■ Data listing
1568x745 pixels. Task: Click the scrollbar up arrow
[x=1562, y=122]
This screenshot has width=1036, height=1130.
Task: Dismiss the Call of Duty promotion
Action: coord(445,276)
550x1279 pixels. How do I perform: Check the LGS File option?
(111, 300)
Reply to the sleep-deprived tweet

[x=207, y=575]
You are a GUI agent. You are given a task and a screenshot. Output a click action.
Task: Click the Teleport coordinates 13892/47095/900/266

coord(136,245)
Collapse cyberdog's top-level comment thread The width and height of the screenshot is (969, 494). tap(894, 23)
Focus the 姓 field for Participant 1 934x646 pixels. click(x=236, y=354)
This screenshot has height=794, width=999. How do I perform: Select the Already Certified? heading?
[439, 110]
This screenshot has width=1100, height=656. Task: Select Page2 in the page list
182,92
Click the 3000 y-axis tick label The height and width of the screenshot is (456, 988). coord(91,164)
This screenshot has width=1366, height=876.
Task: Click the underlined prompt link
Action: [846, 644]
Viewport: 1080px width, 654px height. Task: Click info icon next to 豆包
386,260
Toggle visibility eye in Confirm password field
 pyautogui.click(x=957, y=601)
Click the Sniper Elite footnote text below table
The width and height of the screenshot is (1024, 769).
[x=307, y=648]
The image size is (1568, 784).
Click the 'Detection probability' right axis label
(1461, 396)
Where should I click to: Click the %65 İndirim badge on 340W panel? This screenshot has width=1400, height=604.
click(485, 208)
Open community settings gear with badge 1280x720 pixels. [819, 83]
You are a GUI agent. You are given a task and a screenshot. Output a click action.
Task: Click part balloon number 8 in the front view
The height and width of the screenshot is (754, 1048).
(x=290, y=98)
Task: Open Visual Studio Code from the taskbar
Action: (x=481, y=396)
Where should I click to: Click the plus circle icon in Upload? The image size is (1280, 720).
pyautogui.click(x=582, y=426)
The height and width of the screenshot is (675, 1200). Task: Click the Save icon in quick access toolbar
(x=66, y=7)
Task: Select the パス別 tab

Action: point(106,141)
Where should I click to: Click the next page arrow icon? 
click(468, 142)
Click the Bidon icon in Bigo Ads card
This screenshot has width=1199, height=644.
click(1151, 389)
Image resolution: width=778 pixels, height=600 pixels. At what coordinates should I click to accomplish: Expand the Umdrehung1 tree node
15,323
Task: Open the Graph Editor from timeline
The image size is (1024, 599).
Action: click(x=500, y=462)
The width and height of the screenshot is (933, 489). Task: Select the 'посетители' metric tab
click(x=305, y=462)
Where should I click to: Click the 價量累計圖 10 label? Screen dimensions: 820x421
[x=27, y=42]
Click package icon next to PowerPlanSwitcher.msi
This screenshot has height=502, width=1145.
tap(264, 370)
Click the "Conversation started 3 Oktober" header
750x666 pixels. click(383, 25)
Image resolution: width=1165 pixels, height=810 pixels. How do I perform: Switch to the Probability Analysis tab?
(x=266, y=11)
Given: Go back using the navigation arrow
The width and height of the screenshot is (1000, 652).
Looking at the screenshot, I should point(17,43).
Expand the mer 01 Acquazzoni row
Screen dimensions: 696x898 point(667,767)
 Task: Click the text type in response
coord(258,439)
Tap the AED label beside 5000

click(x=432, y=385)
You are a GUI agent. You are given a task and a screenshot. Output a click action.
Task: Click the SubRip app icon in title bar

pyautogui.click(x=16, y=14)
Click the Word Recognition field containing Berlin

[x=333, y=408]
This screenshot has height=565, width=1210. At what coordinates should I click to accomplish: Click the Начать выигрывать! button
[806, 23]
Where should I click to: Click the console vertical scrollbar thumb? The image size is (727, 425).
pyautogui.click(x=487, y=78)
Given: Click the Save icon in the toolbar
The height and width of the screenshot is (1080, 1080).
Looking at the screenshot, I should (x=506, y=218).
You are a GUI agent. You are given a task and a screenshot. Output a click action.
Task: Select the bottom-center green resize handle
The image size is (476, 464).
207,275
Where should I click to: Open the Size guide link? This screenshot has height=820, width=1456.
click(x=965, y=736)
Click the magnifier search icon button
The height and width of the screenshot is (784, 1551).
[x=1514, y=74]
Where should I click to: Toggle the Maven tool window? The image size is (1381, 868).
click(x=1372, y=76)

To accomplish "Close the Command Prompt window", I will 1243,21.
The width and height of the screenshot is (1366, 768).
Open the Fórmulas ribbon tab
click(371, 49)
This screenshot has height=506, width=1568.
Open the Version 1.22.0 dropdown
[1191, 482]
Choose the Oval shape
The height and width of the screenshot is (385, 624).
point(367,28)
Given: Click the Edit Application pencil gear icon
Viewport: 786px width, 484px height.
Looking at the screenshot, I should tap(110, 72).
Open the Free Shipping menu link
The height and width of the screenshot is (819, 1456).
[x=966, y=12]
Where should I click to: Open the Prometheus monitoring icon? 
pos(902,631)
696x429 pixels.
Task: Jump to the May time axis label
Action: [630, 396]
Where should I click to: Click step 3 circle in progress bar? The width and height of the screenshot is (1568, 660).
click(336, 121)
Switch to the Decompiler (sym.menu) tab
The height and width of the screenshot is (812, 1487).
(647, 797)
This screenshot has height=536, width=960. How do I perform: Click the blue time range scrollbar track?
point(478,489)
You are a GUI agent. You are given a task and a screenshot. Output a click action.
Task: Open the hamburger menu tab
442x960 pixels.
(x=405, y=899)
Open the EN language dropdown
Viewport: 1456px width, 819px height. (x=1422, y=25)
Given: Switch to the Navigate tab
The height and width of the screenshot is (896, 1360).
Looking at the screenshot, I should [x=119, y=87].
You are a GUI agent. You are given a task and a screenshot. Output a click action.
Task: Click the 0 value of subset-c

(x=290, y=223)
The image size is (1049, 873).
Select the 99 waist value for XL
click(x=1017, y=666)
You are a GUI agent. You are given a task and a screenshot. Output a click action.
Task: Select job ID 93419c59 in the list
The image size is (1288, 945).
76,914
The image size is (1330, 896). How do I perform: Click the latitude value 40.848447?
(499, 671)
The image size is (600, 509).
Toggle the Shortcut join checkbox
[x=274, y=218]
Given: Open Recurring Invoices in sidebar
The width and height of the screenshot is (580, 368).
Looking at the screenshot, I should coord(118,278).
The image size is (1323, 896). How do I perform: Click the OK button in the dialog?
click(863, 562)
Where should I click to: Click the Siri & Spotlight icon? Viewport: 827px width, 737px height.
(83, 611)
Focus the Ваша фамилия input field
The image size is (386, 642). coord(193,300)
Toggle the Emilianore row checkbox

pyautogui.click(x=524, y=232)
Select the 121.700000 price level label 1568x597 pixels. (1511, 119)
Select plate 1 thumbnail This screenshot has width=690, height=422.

■ Try it
Output all records exactly, with nothing added or dropped.

■ Answer to this task
1568x745 pixels. Task: Click the scrollbar up arrow
[x=1562, y=122]
This screenshot has width=1036, height=1130.
Task: Dismiss the Call of Duty promotion
Action: coord(445,276)
550x1279 pixels. How do I perform: Check the LGS File option?
(111, 300)
Reply to the sleep-deprived tweet

[x=207, y=575]
You are a GUI agent. You are given a task and a screenshot. Output a click action.
Task: Click the Teleport coordinates 13892/47095/900/266

coord(136,245)
Collapse cyberdog's top-level comment thread The width and height of the screenshot is (969, 494). tap(894, 23)
Focus the 姓 field for Participant 1 934x646 pixels. click(x=236, y=354)
This screenshot has height=794, width=999. How do I perform: Select the Already Certified? heading?
[439, 110]
This screenshot has width=1100, height=656. Task: Select Page2 in the page list
182,92
Click the 3000 y-axis tick label The height and width of the screenshot is (456, 988). coord(91,164)
This screenshot has width=1366, height=876.
Task: Click the underlined prompt link
Action: [846, 644]
Viewport: 1080px width, 654px height. Task: Click info icon next to 豆包
386,260
Toggle visibility eye in Confirm password field
 pyautogui.click(x=957, y=601)
Click the Sniper Elite footnote text below table
The width and height of the screenshot is (1024, 769).
[x=307, y=648]
The image size is (1568, 784).
Click the 'Detection probability' right axis label
(1461, 396)
Where should I click to: Click the %65 İndirim badge on 340W panel? This screenshot has width=1400, height=604.
click(485, 208)
Open community settings gear with badge 1280x720 pixels. [819, 83]
You are a GUI agent. You are given a task and a screenshot. Output a click action.
Task: Click part balloon number 8 in the front view
The height and width of the screenshot is (754, 1048).
(x=290, y=98)
Task: Open Visual Studio Code from the taskbar
Action: (x=481, y=396)
Where should I click to: Click the plus circle icon in Upload? The image size is (1280, 720).
pyautogui.click(x=582, y=426)
The height and width of the screenshot is (675, 1200). Task: Click the Save icon in quick access toolbar
(x=66, y=7)
Task: Select the パス別 tab

Action: point(106,141)
Where should I click to: Click the next page arrow icon? 
click(468, 142)
Click the Bidon icon in Bigo Ads card
This screenshot has width=1199, height=644.
click(1151, 389)
Image resolution: width=778 pixels, height=600 pixels. At what coordinates should I click to accomplish: Expand the Umdrehung1 tree node
15,323
Task: Open the Graph Editor from timeline
The image size is (1024, 599).
Action: click(x=500, y=462)
The width and height of the screenshot is (933, 489). Task: Select the 'посетители' metric tab
click(x=305, y=462)
Where should I click to: Click the 價量累計圖 10 label? Screen dimensions: 820x421
[x=27, y=42]
Click package icon next to PowerPlanSwitcher.msi
This screenshot has height=502, width=1145.
tap(264, 370)
Click the "Conversation started 3 Oktober" header
750x666 pixels. click(383, 25)
Image resolution: width=1165 pixels, height=810 pixels. How do I perform: Switch to the Probability Analysis tab?
(x=266, y=11)
Given: Go back using the navigation arrow
The width and height of the screenshot is (1000, 652).
Looking at the screenshot, I should point(17,43).
Expand the mer 01 Acquazzoni row
Screen dimensions: 696x898 point(667,767)
 Task: Click the text type in response
coord(258,439)
Tap the AED label beside 5000

click(x=432, y=385)
You are a GUI agent. You are given a task and a screenshot. Output a click action.
Task: Click the SubRip app icon in title bar

pyautogui.click(x=16, y=14)
Click the Word Recognition field containing Berlin

[x=333, y=408]
This screenshot has height=565, width=1210. At what coordinates should I click to accomplish: Click the Начать выигрывать! button
[806, 23]
Where should I click to: Click the console vertical scrollbar thumb? The image size is (727, 425).
pyautogui.click(x=487, y=78)
Given: Click the Save icon in the toolbar
The height and width of the screenshot is (1080, 1080).
Looking at the screenshot, I should (x=506, y=218).
You are a GUI agent. You are given a task and a screenshot. Output a click action.
Task: Select the bottom-center green resize handle
The image size is (476, 464).
207,275
Where should I click to: Open the Size guide link? This screenshot has height=820, width=1456.
click(x=965, y=736)
Click the magnifier search icon button
The height and width of the screenshot is (784, 1551).
[x=1514, y=74]
Where should I click to: Toggle the Maven tool window? The image size is (1381, 868).
click(x=1372, y=76)

To accomplish "Close the Command Prompt window", I will 1243,21.
The width and height of the screenshot is (1366, 768).
Open the Fórmulas ribbon tab
click(371, 49)
This screenshot has height=506, width=1568.
Open the Version 1.22.0 dropdown
[1191, 482]
Choose the Oval shape
The height and width of the screenshot is (385, 624).
point(367,28)
Given: Click the Edit Application pencil gear icon
Viewport: 786px width, 484px height.
Looking at the screenshot, I should tap(110, 72).
Open the Free Shipping menu link
The height and width of the screenshot is (819, 1456).
[x=966, y=12]
Where should I click to: Open the Prometheus monitoring icon? 
pos(902,631)
696x429 pixels.
Task: Jump to the May time axis label
Action: [630, 396]
Where should I click to: Click step 3 circle in progress bar? The width and height of the screenshot is (1568, 660).
click(336, 121)
Switch to the Decompiler (sym.menu) tab
The height and width of the screenshot is (812, 1487).
(647, 797)
This screenshot has height=536, width=960. How do I perform: Click the blue time range scrollbar track?
point(478,489)
You are a GUI agent. You are given a task and a screenshot. Output a click action.
Task: Open the hamburger menu tab
442x960 pixels.
(x=405, y=899)
Open the EN language dropdown
Viewport: 1456px width, 819px height. (x=1422, y=25)
Given: Switch to the Navigate tab
The height and width of the screenshot is (896, 1360).
Looking at the screenshot, I should [x=119, y=87].
You are a GUI agent. You are given a task and a screenshot. Output a click action.
Task: Click the 0 value of subset-c

(x=290, y=223)
The image size is (1049, 873).
Select the 99 waist value for XL
click(x=1017, y=666)
You are a GUI agent. You are given a task and a screenshot. Output a click action.
Task: Select job ID 93419c59 in the list
The image size is (1288, 945).
76,914
The image size is (1330, 896). How do I perform: Click the latitude value 40.848447?
(499, 671)
The image size is (600, 509).
Toggle the Shortcut join checkbox
[x=274, y=218]
Given: Open Recurring Invoices in sidebar
The width and height of the screenshot is (580, 368).
Looking at the screenshot, I should coord(118,278).
The image size is (1323, 896). How do I perform: Click the OK button in the dialog?
click(863, 562)
Where should I click to: Click the Siri & Spotlight icon? Viewport: 827px width, 737px height.
(83, 611)
Focus the Ваша фамилия input field
The image size is (386, 642). coord(193,300)
Toggle the Emilianore row checkbox

pyautogui.click(x=524, y=232)
Select the 121.700000 price level label 1568x597 pixels. (1511, 119)
Select plate 1 thumbnail This screenshot has width=690, height=422.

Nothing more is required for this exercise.